Another advantage of the present invention is to provide a composite protective film with a silane transition layer, a method for preparing the same, and a product thereof, wherein the composite protective film is prepared by using a plasma chemical vapor deposition method, and can be applied to a plurality of raw material monomers.

Another advantage of the present invention is to provide a composite protective film with a silane transition layer, a method for preparing the same, and a product thereof, wherein the composite protective film is prepared by using a plasma chemical vapor deposition method, has a low preparation temperature, is suitable for preparing various types of electronic devices, and does not damage the electronic devices during the preparation process.

Another advantage of the present invention is to provide a composite protective film layer having a silane transition layer, a method for preparing the same, and a product thereof, wherein the composite protective film layer includes a silane transition layer and a coating layer, and wherein the silane transition layer can improve the bonding force between the composite protective film layer and an electronic device.
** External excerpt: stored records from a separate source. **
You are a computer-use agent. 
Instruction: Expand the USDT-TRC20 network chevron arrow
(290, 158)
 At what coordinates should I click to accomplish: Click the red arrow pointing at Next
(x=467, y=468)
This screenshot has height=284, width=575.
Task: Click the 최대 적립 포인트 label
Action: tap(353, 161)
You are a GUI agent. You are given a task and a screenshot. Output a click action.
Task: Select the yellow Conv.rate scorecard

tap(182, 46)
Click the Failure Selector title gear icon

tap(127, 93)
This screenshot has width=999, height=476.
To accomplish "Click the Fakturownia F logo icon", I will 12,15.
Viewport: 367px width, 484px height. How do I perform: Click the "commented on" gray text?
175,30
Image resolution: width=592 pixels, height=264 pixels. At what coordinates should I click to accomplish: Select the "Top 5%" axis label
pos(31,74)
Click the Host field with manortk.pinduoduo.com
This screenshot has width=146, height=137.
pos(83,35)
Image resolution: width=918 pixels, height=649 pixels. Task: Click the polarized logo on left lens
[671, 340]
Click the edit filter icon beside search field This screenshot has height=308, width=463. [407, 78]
Another advantage of the present invention is to provide a composite protective film having a silane transition layer, which can improve the corrosion resistance of the composite protective film, a method for preparing the same, and a product thereof.

Another advantage of the present invention is to provide a composite protective film having a silane transition layer, and a method for preparing the same, and a product thereof, wherein the composite protective film is cross-linked to form a dense network structure by introducing a multifunctional group to form a plurality of active sites in a plasma discharge environment, so as to improve corrosion resistance and stability.
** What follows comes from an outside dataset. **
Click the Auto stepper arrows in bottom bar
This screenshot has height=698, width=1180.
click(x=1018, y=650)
Another advantage of the present invention is to provide a composite protective film of a silane transition layer, a method for preparing the same, and a product thereof, wherein the method for preparing the same reduces the phenomenon that raw material monomers react with each other in a single channel in the conventional preparation method by means of multi-channel feeding.

According to one aspect of the present invention, there is provided a composite protective film having a silane transition layer, comprising:

a silane transition layer, wherein the silane transition layer is formed by plasma chemical vapor deposition of organosilane; and

a coating layer, wherein after the silane transition layer is formed, the coating layer is formed on the silane transition layer by plasma chemical vapor deposition from a first monomer and a second monomer, wherein the first monomer is one or two selected from a low dipole moment organic monomer and a multifunctional acrylate compound, and the second monomer is a fluorocarbon ester compound.
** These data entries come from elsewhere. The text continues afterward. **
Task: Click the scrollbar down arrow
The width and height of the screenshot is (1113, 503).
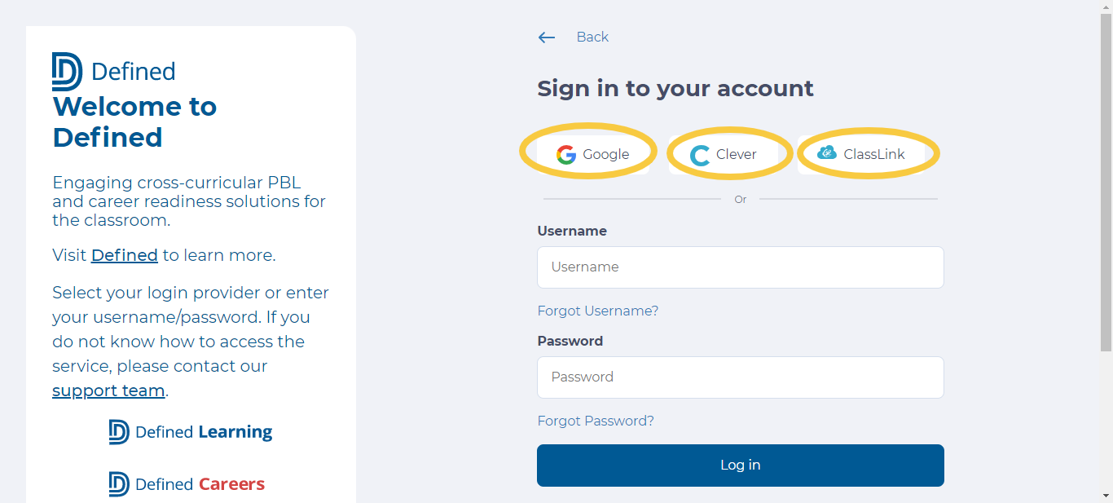Action: click(1106, 496)
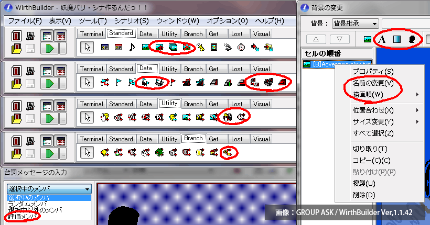Expand the 位置合わせ(X) submenu
The image size is (430, 225).
point(373,110)
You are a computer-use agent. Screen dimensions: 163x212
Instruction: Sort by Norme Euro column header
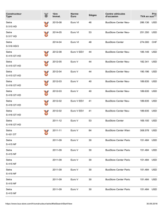pos(74,15)
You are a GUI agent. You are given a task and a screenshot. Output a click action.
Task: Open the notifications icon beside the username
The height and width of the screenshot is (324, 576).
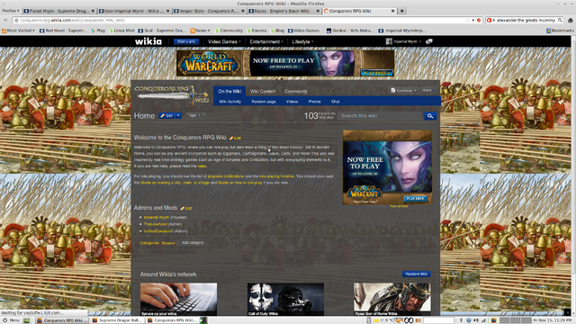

According to at least one embodiment of the present invention, the silane transition layer is deposited on a surface of a substrate.

According to at least one embodiment of the invention, the silane transition layer is formed by plasma chemical vapor deposition of hydrophobic silane and/or hydrophilic silane.

According to at least one embodiment of the invention, the silane transition layer is formed by plasma chemical vapor deposition of organosilane and corrosion inhibitor, the corrosion inhibitor is organic corrosion inhibitor, wherein the organic corrosion inhibitor is selected from one or more of imidazole and its salt, quinoline and its salt, pyrimidine and its salt, benzotriazole and its derivative, and organic amine. Alternatively, the corrosion inhibitor is an inorganic corrosion inhibitor, wherein the inorganic corrosion inhibitor is a rare earth nitrate.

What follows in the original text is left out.